(EXCERPTED RECORDS)
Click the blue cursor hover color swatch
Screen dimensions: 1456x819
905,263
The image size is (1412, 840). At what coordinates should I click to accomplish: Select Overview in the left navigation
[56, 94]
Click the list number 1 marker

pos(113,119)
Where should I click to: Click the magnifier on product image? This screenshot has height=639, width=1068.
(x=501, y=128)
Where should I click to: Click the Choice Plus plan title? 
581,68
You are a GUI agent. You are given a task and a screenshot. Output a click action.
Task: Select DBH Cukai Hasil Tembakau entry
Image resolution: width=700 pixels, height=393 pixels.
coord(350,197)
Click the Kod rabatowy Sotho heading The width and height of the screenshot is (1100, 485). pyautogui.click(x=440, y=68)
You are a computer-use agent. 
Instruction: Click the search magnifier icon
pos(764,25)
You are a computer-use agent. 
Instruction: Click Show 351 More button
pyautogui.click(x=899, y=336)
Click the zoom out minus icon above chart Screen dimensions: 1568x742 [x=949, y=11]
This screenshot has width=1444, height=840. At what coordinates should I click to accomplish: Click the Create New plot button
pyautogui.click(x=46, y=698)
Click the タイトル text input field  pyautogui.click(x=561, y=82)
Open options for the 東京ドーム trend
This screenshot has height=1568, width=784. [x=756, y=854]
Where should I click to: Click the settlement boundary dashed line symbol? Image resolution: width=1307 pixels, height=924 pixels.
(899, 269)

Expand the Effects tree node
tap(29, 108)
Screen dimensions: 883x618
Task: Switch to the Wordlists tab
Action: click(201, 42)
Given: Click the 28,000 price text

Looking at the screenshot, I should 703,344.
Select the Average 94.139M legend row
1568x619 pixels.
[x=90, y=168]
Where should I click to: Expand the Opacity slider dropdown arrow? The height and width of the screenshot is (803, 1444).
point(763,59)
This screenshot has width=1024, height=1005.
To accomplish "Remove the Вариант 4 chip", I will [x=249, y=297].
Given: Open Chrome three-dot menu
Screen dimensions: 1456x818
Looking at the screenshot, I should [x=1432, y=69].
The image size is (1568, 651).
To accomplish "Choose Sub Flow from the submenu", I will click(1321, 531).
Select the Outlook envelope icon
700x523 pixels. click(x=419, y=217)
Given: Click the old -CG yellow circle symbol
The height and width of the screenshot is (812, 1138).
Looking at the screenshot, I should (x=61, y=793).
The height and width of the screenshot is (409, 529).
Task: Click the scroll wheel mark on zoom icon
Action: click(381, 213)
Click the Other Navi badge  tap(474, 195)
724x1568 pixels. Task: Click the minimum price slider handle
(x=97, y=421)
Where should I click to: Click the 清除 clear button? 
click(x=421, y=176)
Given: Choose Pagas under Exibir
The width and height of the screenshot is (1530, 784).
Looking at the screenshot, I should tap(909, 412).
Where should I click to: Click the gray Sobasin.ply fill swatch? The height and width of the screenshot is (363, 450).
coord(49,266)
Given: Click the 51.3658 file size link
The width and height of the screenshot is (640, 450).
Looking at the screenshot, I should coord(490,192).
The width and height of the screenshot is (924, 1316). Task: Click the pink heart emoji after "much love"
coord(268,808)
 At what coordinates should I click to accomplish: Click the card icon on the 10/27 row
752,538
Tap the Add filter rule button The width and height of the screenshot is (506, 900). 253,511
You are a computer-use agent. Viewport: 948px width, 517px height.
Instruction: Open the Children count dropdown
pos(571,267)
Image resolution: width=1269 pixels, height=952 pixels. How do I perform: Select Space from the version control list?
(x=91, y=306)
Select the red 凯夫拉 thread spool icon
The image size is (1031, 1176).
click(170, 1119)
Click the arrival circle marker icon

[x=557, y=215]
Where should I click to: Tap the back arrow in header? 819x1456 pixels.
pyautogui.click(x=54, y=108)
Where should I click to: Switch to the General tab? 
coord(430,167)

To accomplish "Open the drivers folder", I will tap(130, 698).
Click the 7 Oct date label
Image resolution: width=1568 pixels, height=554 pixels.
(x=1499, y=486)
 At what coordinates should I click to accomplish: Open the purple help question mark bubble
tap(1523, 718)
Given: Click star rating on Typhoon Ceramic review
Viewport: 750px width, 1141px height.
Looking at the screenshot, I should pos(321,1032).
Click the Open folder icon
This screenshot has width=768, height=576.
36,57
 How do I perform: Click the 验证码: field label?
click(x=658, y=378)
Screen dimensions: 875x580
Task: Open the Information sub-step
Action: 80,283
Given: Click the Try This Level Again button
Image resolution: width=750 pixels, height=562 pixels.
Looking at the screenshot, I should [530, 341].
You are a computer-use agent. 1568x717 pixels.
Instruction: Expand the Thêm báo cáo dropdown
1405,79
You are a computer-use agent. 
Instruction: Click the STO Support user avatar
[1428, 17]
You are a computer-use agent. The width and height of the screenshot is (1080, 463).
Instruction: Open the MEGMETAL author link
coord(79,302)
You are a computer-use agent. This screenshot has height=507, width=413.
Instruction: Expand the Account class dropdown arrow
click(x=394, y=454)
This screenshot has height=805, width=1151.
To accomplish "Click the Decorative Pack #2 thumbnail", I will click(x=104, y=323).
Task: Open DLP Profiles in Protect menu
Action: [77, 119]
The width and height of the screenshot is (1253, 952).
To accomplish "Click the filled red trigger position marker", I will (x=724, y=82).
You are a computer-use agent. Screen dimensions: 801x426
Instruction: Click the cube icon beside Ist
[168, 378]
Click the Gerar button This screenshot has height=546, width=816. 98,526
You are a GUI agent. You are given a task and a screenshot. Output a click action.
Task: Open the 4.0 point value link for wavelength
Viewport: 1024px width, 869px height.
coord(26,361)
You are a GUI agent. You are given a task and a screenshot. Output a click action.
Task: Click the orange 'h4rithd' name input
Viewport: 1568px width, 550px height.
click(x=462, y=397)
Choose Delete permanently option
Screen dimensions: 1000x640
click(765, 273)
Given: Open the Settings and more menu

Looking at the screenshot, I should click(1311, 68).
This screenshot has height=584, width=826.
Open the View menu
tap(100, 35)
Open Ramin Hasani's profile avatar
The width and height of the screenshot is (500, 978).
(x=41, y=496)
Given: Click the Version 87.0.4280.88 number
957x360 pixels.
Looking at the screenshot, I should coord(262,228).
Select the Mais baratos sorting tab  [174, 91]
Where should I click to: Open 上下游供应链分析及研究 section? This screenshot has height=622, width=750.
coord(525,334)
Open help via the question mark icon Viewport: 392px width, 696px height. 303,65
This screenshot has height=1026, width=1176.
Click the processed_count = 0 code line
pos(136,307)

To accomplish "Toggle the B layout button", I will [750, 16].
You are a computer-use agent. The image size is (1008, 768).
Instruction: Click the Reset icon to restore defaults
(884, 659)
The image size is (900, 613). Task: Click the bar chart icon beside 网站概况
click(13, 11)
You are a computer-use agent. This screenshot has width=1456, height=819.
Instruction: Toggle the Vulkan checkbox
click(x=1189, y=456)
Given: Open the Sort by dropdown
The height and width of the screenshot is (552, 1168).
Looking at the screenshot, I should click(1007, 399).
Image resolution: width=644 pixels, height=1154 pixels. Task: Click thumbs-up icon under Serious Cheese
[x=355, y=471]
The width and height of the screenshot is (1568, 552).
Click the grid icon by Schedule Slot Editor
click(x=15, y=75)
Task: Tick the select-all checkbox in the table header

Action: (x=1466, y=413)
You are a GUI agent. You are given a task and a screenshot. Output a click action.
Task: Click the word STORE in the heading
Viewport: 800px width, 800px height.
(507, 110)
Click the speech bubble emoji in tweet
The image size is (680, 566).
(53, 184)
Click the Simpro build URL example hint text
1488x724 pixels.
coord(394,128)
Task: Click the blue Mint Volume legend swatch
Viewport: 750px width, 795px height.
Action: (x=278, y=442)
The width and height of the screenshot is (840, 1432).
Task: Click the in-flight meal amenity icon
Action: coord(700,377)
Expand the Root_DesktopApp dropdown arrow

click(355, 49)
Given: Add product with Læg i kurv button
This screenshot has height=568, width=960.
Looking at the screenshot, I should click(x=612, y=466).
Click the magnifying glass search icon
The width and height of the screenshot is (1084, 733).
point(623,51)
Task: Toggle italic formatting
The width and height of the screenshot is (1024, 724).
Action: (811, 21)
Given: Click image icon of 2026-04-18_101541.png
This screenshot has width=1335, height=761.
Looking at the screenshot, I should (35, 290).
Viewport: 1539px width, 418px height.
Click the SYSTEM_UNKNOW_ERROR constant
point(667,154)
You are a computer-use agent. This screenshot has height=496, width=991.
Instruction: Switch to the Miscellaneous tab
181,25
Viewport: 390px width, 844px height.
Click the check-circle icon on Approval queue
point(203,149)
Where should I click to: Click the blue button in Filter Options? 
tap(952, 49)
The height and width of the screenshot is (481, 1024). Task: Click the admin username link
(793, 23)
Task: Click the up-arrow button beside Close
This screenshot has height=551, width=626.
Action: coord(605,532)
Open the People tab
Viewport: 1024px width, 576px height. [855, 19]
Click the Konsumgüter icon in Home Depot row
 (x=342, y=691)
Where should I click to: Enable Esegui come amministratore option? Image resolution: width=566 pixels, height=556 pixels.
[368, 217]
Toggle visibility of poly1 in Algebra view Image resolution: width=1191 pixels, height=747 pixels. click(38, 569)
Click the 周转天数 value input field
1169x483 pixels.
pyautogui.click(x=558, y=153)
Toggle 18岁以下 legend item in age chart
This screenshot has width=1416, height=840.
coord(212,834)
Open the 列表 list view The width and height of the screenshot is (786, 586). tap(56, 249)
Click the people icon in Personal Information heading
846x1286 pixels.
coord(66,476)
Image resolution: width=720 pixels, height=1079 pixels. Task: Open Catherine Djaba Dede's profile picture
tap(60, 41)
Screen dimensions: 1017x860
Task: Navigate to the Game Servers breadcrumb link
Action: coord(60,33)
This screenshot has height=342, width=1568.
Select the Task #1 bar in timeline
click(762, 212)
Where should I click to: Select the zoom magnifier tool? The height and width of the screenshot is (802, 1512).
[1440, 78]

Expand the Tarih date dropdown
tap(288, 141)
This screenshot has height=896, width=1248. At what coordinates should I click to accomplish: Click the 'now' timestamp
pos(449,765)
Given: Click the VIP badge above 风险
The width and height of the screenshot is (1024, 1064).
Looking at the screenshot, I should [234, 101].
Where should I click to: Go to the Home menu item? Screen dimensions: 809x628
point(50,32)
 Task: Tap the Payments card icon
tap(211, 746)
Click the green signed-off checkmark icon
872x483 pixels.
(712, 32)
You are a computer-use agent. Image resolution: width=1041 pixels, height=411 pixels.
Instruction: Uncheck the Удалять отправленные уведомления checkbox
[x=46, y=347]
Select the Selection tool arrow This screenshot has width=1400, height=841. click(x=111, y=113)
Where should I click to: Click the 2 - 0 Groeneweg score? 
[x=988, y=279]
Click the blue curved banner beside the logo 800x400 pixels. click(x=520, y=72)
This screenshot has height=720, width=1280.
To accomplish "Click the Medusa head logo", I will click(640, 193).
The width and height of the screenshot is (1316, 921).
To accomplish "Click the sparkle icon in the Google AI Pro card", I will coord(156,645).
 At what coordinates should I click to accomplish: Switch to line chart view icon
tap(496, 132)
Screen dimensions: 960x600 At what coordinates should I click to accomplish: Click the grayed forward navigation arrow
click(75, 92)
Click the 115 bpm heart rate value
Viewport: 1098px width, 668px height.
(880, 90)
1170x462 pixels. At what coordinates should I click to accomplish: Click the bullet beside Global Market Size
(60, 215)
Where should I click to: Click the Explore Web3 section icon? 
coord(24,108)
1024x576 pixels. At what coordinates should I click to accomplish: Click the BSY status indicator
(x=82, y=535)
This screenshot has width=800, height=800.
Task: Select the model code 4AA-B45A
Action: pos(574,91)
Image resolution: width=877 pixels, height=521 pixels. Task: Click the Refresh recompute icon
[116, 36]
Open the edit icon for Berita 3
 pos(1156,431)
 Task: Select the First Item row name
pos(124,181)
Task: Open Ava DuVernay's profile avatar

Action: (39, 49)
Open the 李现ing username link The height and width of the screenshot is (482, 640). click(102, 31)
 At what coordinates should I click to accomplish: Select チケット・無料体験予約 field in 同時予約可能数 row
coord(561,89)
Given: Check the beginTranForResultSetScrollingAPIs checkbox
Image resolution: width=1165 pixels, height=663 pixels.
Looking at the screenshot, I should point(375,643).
(End EXCERPTED RECORDS)
• **WHAT TO WORK ON**
Looking at the data above, return every line from the one with "This screenshot has height=896, width=1248." down to the one with "Open the 李现ing", exactly and inclusively.

• **SOLUTION TO THIS TASK**
This screenshot has height=896, width=1248. At what coordinates should I click to accomplish: Click the 'now' timestamp
pos(449,765)
Given: Click the VIP badge above 风险
The width and height of the screenshot is (1024, 1064).
Looking at the screenshot, I should [234, 101].
Where should I click to: Go to the Home menu item? Screen dimensions: 809x628
point(50,32)
 Task: Tap the Payments card icon
tap(211, 746)
Click the green signed-off checkmark icon
872x483 pixels.
(712, 32)
You are a computer-use agent. Image resolution: width=1041 pixels, height=411 pixels.
Instruction: Uncheck the Удалять отправленные уведомления checkbox
[x=46, y=347]
Select the Selection tool arrow This screenshot has width=1400, height=841. click(x=111, y=113)
Where should I click to: Click the 2 - 0 Groeneweg score? 
[x=988, y=279]
Click the blue curved banner beside the logo 800x400 pixels. click(x=520, y=72)
This screenshot has height=720, width=1280.
To accomplish "Click the Medusa head logo", I will click(640, 193).
The width and height of the screenshot is (1316, 921).
To accomplish "Click the sparkle icon in the Google AI Pro card", I will coord(156,645).
 At what coordinates should I click to accomplish: Switch to line chart view icon
tap(496, 132)
Screen dimensions: 960x600 At what coordinates should I click to accomplish: Click the grayed forward navigation arrow
click(75, 92)
Click the 115 bpm heart rate value
Viewport: 1098px width, 668px height.
(880, 90)
1170x462 pixels. At what coordinates should I click to accomplish: Click the bullet beside Global Market Size
(60, 215)
Where should I click to: Click the Explore Web3 section icon? 
coord(24,108)
1024x576 pixels. At what coordinates should I click to accomplish: Click the BSY status indicator
(x=82, y=535)
This screenshot has width=800, height=800.
Task: Select the model code 4AA-B45A
Action: pos(574,91)
Image resolution: width=877 pixels, height=521 pixels. Task: Click the Refresh recompute icon
[116, 36]
Open the edit icon for Berita 3
 pos(1156,431)
 Task: Select the First Item row name
pos(124,181)
Task: Open Ava DuVernay's profile avatar

Action: (39, 49)
Open the 李现ing username link The height and width of the screenshot is (482, 640). click(102, 31)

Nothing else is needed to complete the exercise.